Opening Up Archives: Introducing Trainee Tuesdays

Opening Up Archives, now in its second year, is a collaborative project supported by the Heritage Lottery Fund, The National Archives, and a number of host organisations across the country. You’ll be hearing from most of the 13 trainees in the coming months as we share our thoughts about what we’ve learned working and training within the sector.

Part of my role here as a trainee at Nottinghamshire Archives is to investigate how digital media can be used to bring the public closer to some of the archival collections we care for, and Nottinghamshire’s history more broadly. To that end, I’ve been tweeting as a frustrated 18th century spinster, developing an online presence for a youth heritage conference, and coding away at things which I hope to share very soon. I’ve also been learning a bit about the importance of digital preservation, but there are more knowledgeable people around here who can tell you about that.

Mundaneum, early web concept cc Matthew Burpee

Mundaneum, early web concept – CC Matthew Burpee – http://www.flickr.com/photos/mburpee/2589663547/

Working at the intersection of old records and new technologies, I’ve been thinking a lot in recent months about how digital culture is changing the world of archives, and I was surprised to learn that these changes aren’t entirely unanticipated. In 1910 Paul Otlet, a man described as ‘one of technology’s lost pioneers’, envisioned a ‘city of knowledge’ that the Belgian government soon offered him funding to build in a wing of the Palais du Cinquantenaire, which he eventually named the Mundaneum (there’s a museum dedicated to it today in Mons). Otlet and his friend, the Nobel Prize winner Henri La Fontaine, used the Universal Decimal Classification that they had already invented to sort and store some 12 million index cards and documents at the Mundaneum, although this vast quantity of material called for an increasingly large number of workers to curate it.

Otlet had also been working with an engineer to store bibliographic data on new media, and by the late 1920s the pair had managed to store an entire encyclopaedia on microfilm. Otlet’s experiments with emerging technologies didn’t end there though: in seeking to provide universal access to his paper database, he had a telegraph room installed at the Mundaneum through which anyone in the world could submit a query, hoping that by doing so ‘anyone in his armchair would be able to contemplate the whole of creation.’ The project was doomed though – the Belgian government, having lost interest in the project, ceased funding Otlet in 1934. He stood in protest for a while outside the locked archives, but they remained untouched until the Nazis invaded six years later and either destroyed or removed the collections.

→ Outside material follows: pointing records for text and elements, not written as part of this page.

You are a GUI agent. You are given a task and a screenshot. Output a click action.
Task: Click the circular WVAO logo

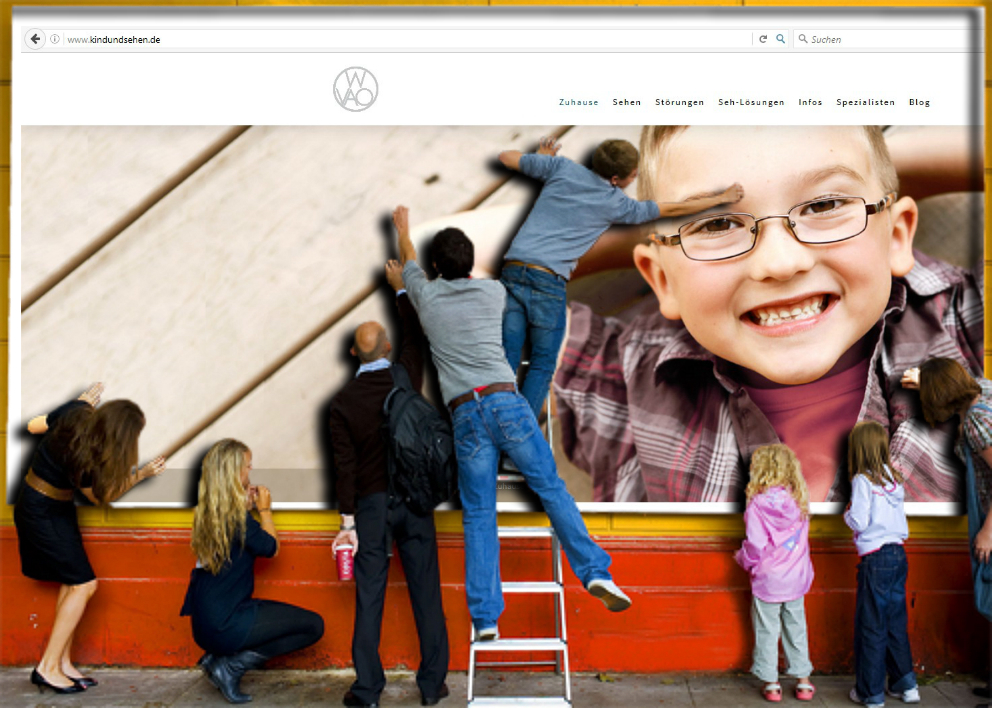pyautogui.click(x=355, y=89)
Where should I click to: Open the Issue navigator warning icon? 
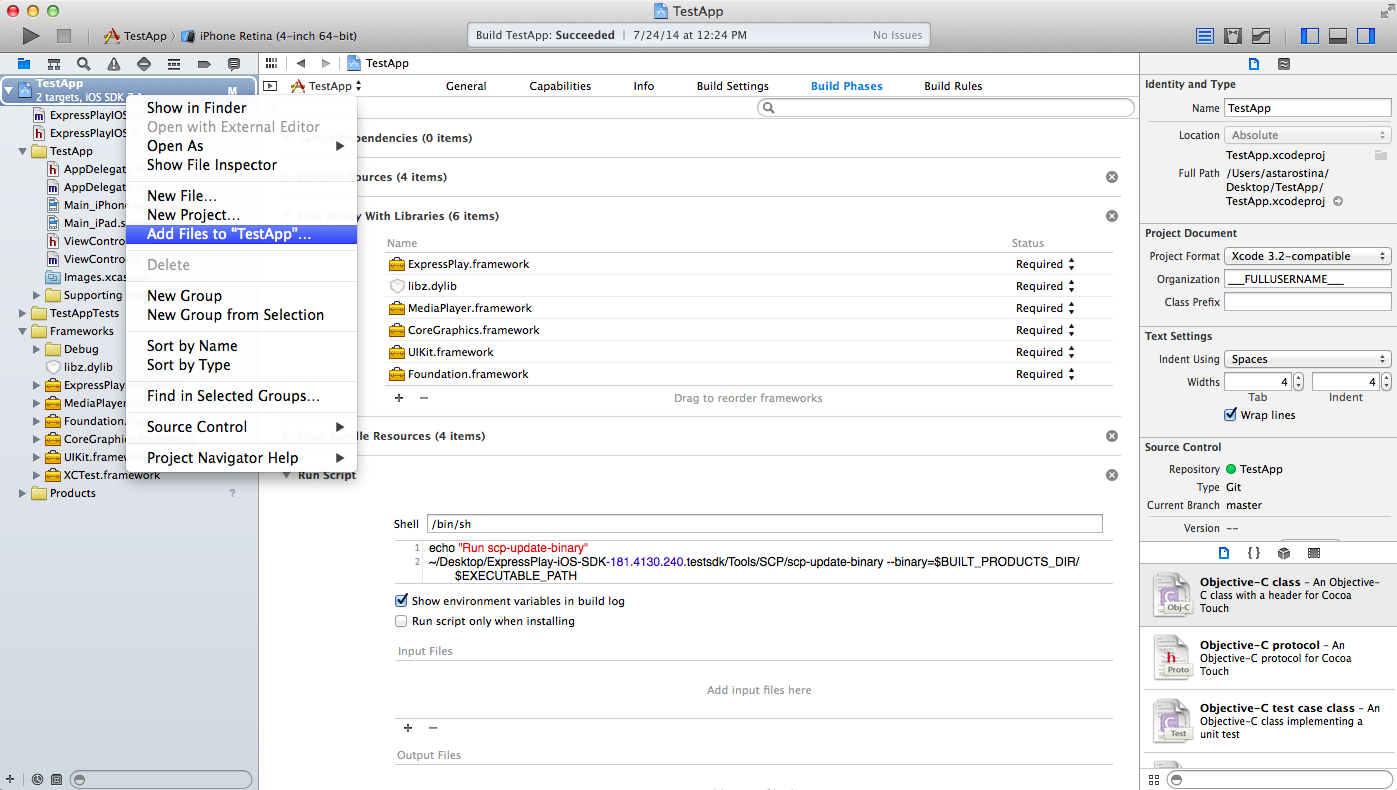coord(114,64)
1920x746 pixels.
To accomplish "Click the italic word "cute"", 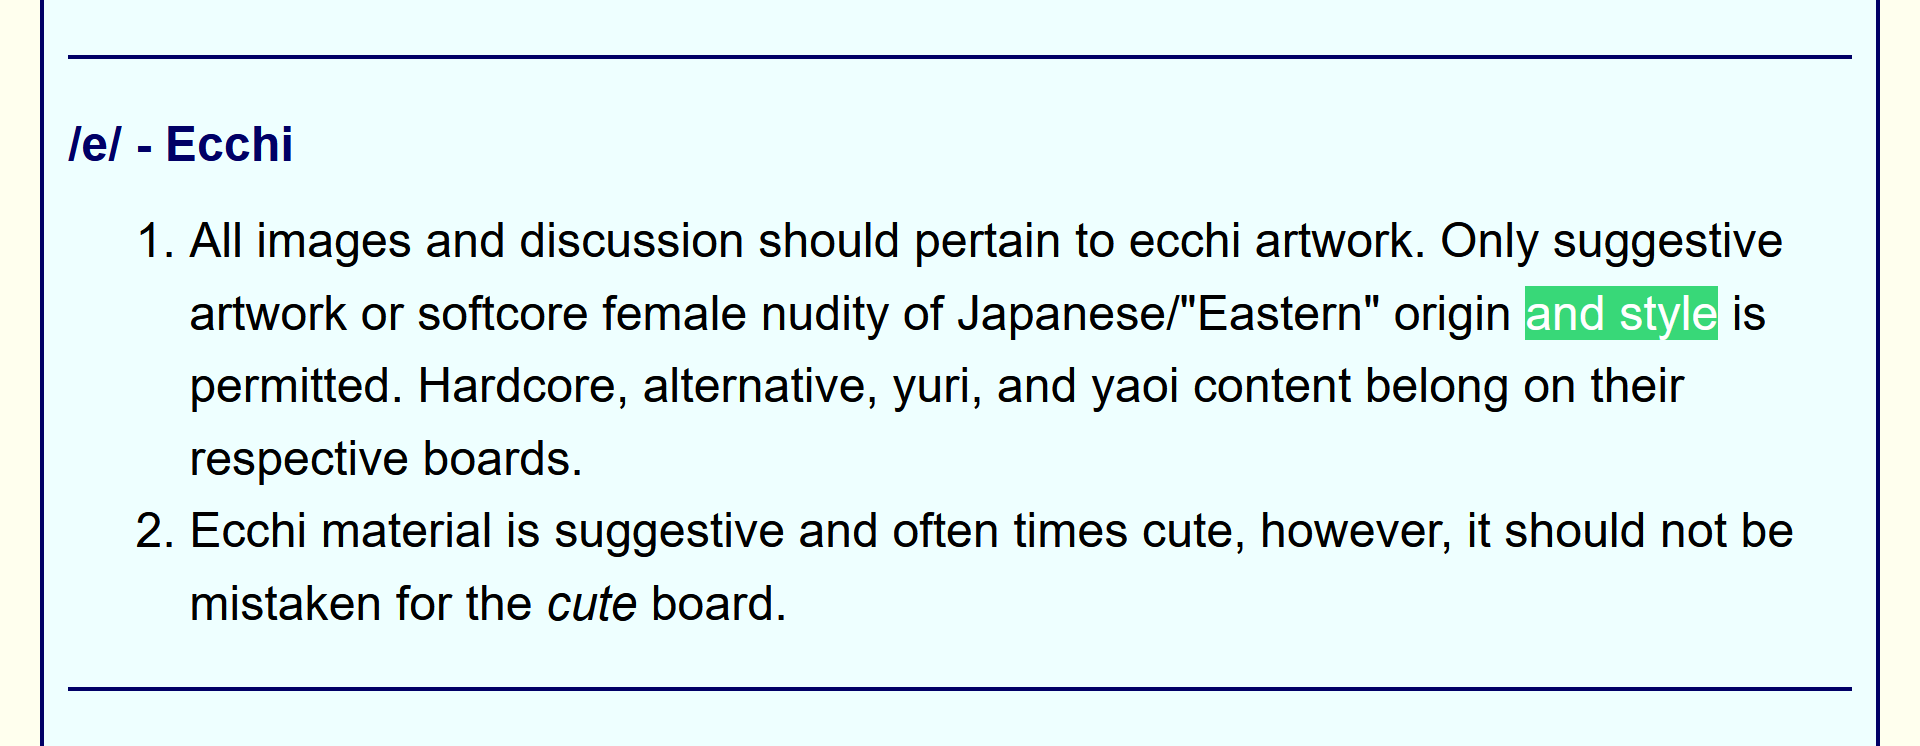I will [591, 604].
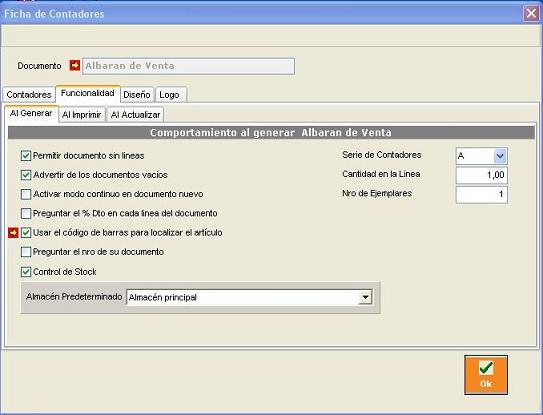Switch to the Contadores tab
Image resolution: width=543 pixels, height=415 pixels.
29,95

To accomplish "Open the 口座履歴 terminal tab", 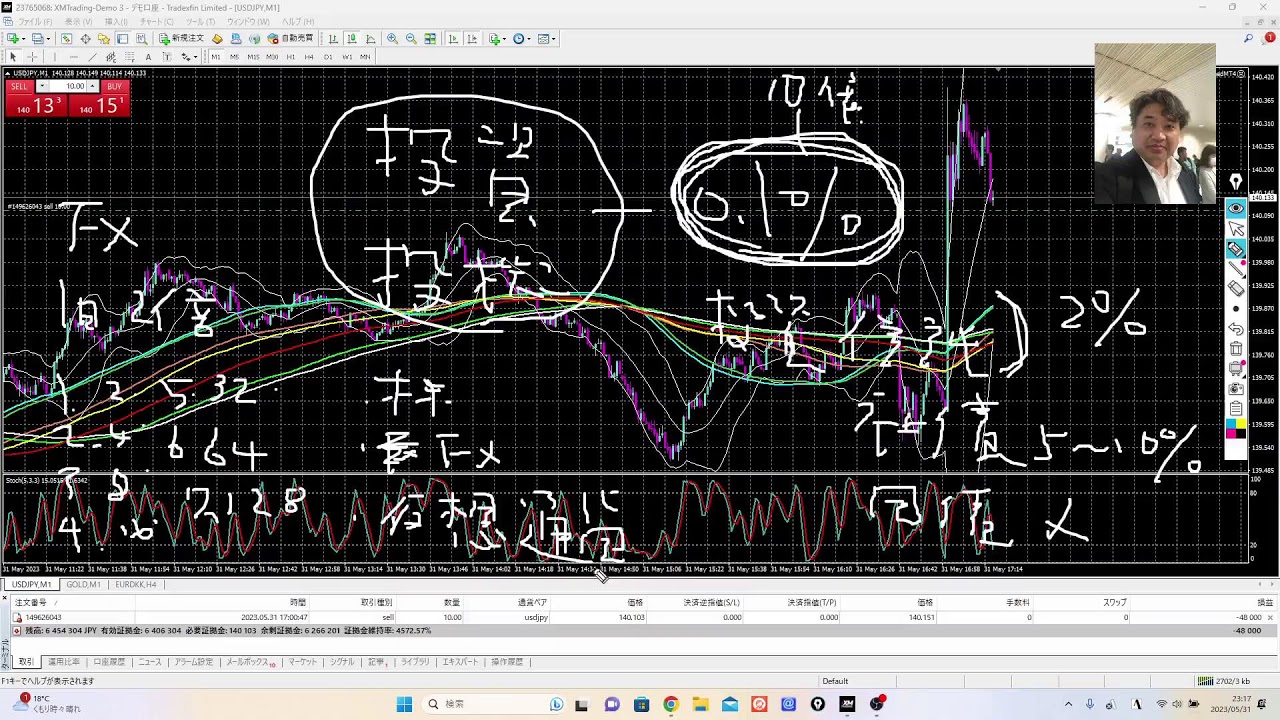I will [x=109, y=662].
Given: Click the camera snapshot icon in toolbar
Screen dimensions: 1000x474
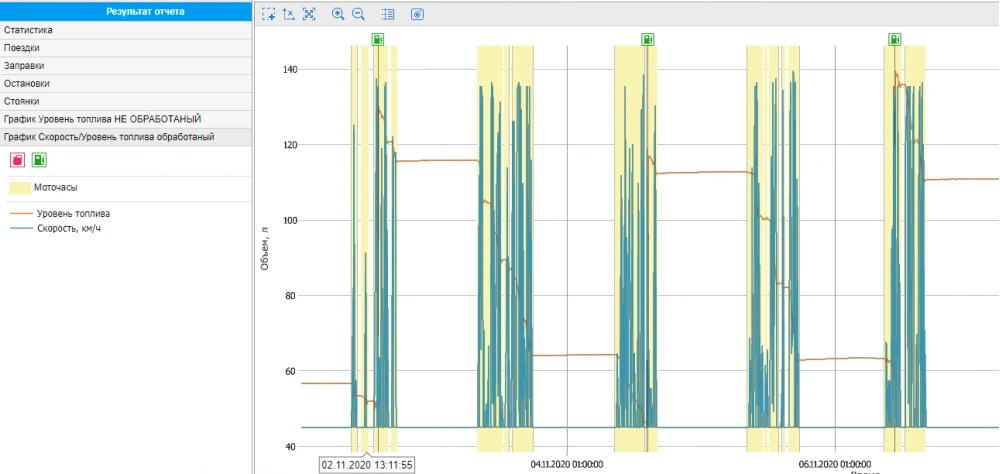Looking at the screenshot, I should pos(417,14).
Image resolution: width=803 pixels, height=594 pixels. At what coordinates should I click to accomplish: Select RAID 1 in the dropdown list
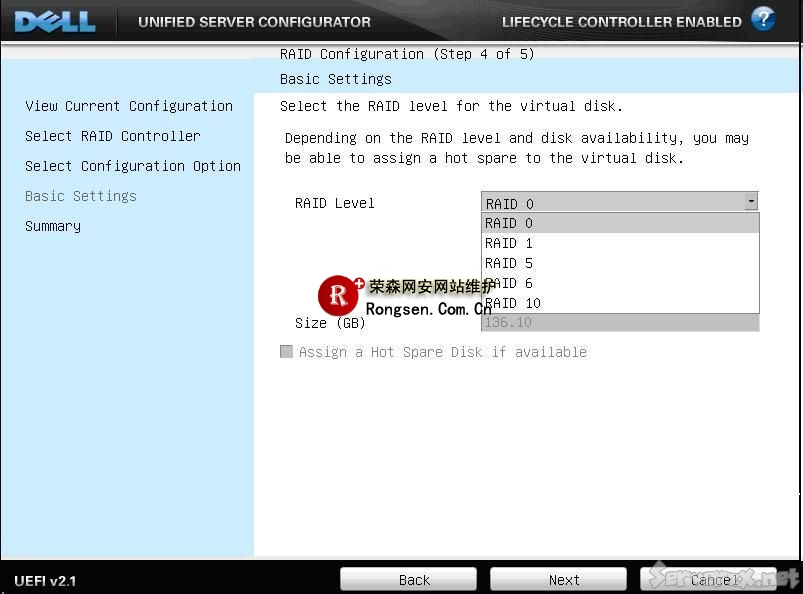click(x=619, y=243)
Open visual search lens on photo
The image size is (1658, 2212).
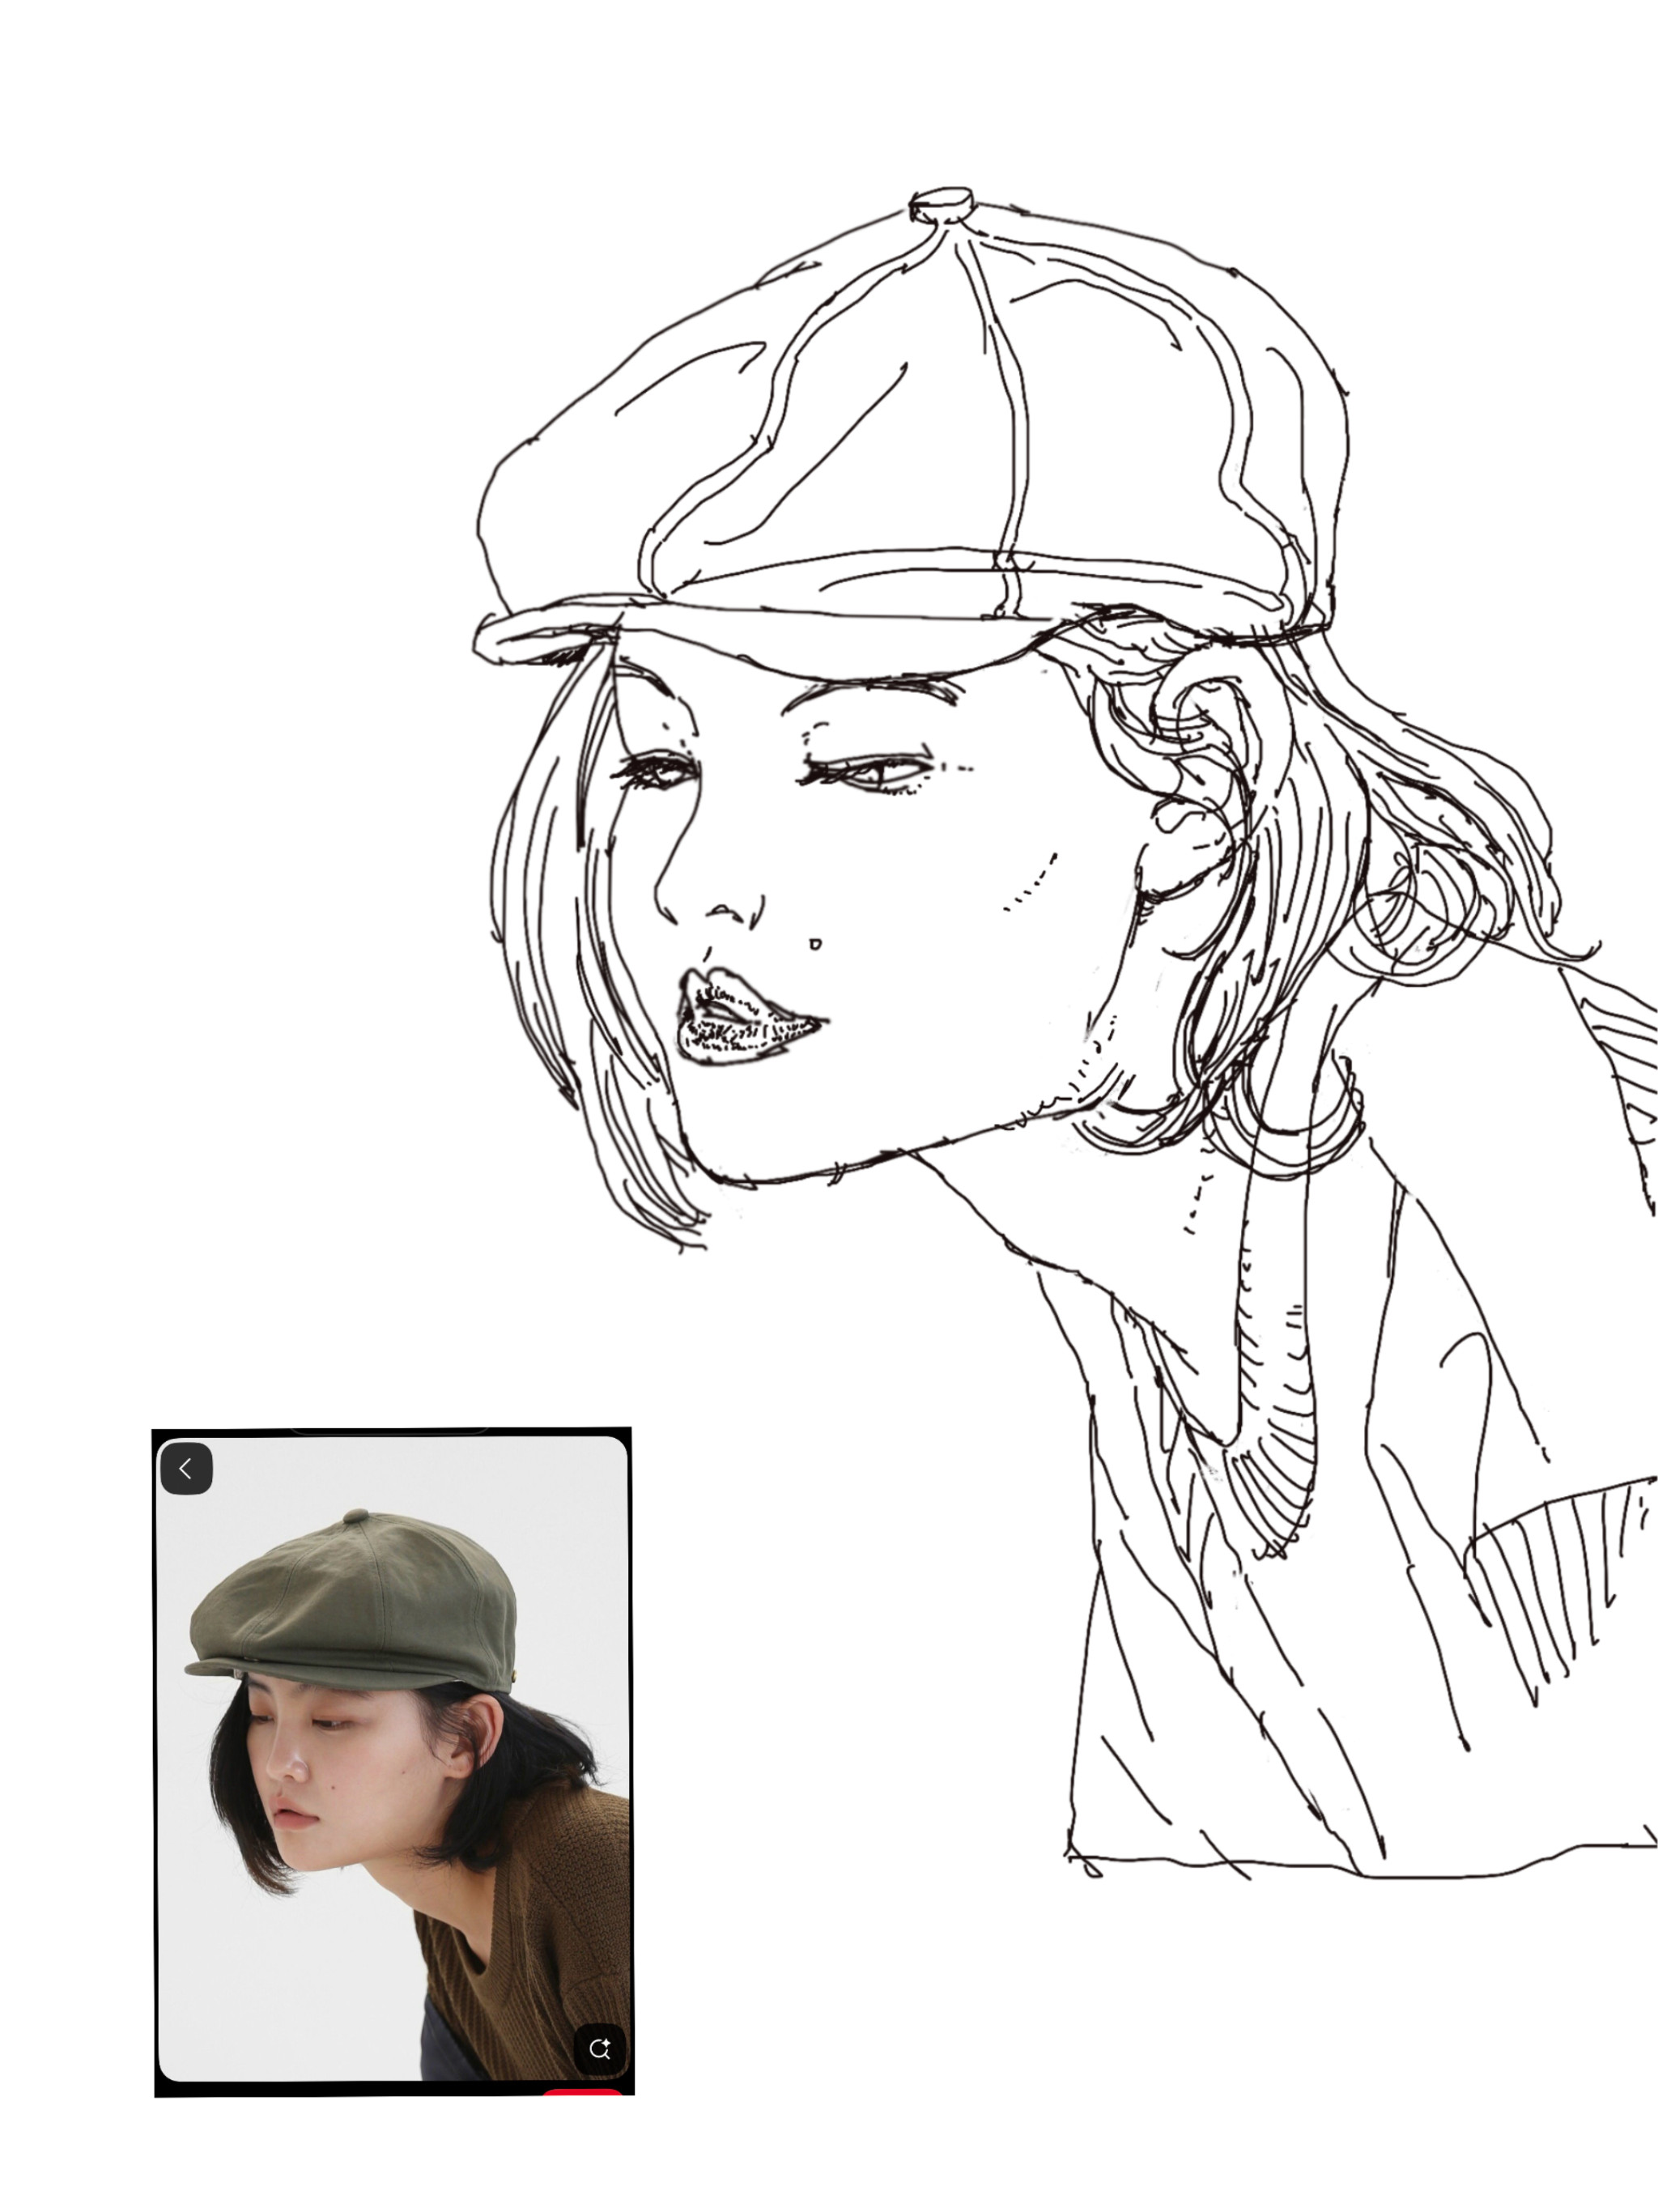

It’s not surprising that the Mundaneum has been likened to ‘snail-mail Google and a card-catalogue Web’, a comparison that suggests current changes in the archival world are progressions as opposed to disruptions. It’s important, I think, to note these continuities in order to understand the depth of the challenges and range of opportunities present in the digital age. On the one hand, Paul Otlet’s work demonstrates that what seems revolutionary is in fact the realisation of a much older vision, but on the other hand there are clear changes in both the working practices of archives and the availability of the materials they house, and as the nature of that material becomes increasingly born-digital they are faced with new challenges that not even Otlet could have imagined.

In my own way, I’m trying to understand those challenges here at Nottinghamshire Archives, and I hope that the skills I bring can help to broaden access to the county’s past. I might not match Otlet’s ambition in that respect, but I hope at least that I’m remaining faithful to his aims.

1 comments

  1. Tom Charnock says:

    I’ve heard of this Mundaneum before – seems like a fascinating concept. An interesting blog post, thanks!